De maneira que cada um de nós dará conta de si mesmo a Deus.
” Ele prova que todos estaremos diante do tribunal de Cristo, ou seremos julgados por ele, por um testemunho das Escrituras de que também seremos julgados pelo próprio Deus, e daremos conta de nós mesmos a ele. E como isto inegavelmente prova e confirma a natureza divina de Cristo, sem a fé do que não há nem coerência no testemunho do apóstolo nem força em sua argumentação; então ele declara que Deus nos julga somente nele e por ele. A esse respeito, nossa obediência moral a Cristo está no caminho pelo qual Deus será glorificado.

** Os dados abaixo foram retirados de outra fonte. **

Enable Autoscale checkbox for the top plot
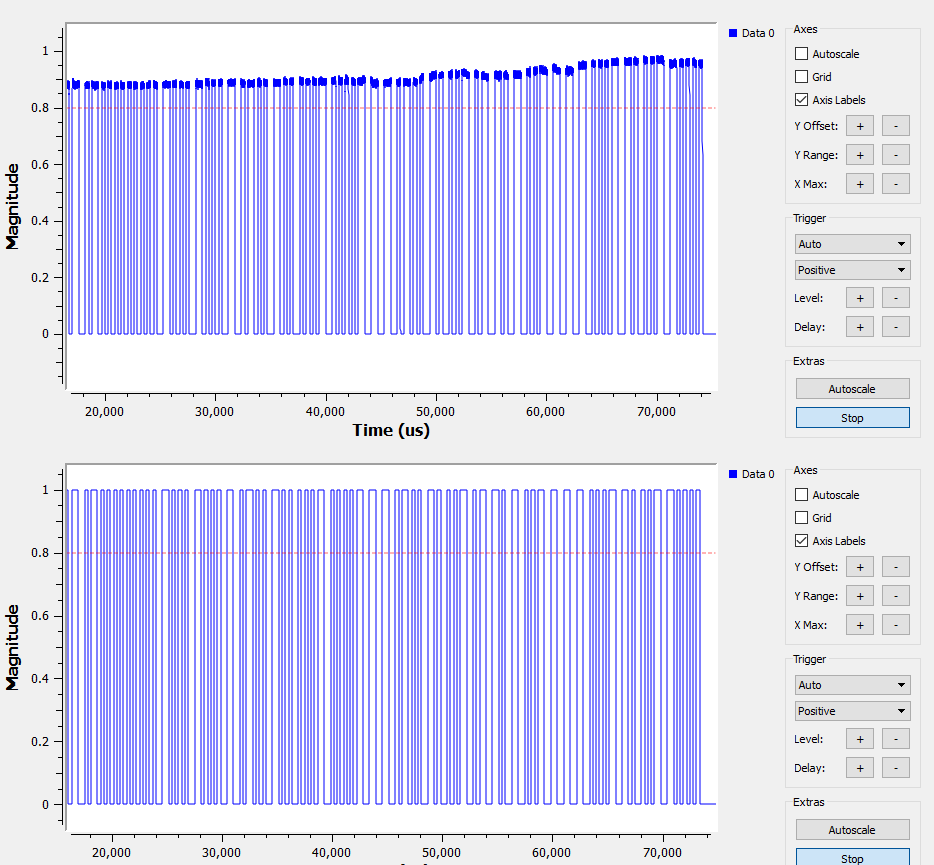pos(801,54)
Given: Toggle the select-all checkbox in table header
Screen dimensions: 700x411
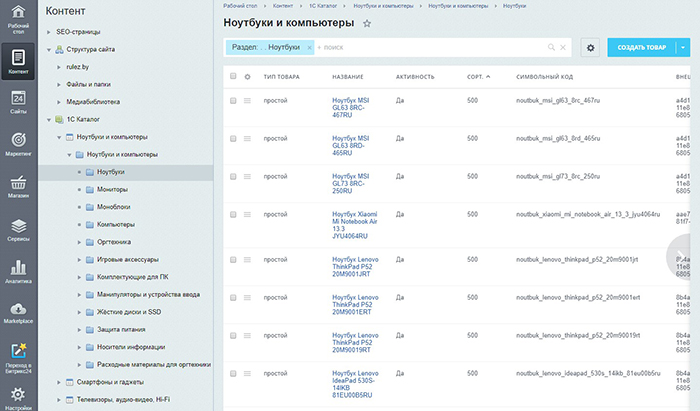Looking at the screenshot, I should point(233,76).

Em segundo lugar, todas as coisas são ainda mais claras com relação às instituições de culto divino. A nomeação de todas as ordenanças divinas sob o Novo Testamento era sua província e obra especiais, como Filho e Senhor sobre sua própria casa; e obediência a ele na observância deles é o que ele atribui especialmente a todos os seus discípulos, Mat 28. 18-20. E nada mais é do que uma perda de consciência que a sujeição de alma e consciência a Ele é indispensável a todos os crentes, que colocou em liberdade a mente de muitos para fazer e observar na adoração divina o que bem entender, sem qualquer consideração por suas instituições. É o contrário com relação aos deveres morais; pois as coisas da lei moral têm uma obrigação em nossas consciências antecedente à imposição delas pela autoridade de Cristo, e ali nos mantêm firmes. Porém, quanto a coisas desse tipo, nossas consciências não podem ser afetadas com um senso delas, ou com uma necessidade de obediência, senão pela autoridade única e imediata do próprio Cristo. Se um sentido aqui se perder em nossas mentes, não devemos permanecer na observância de seus mandamentos.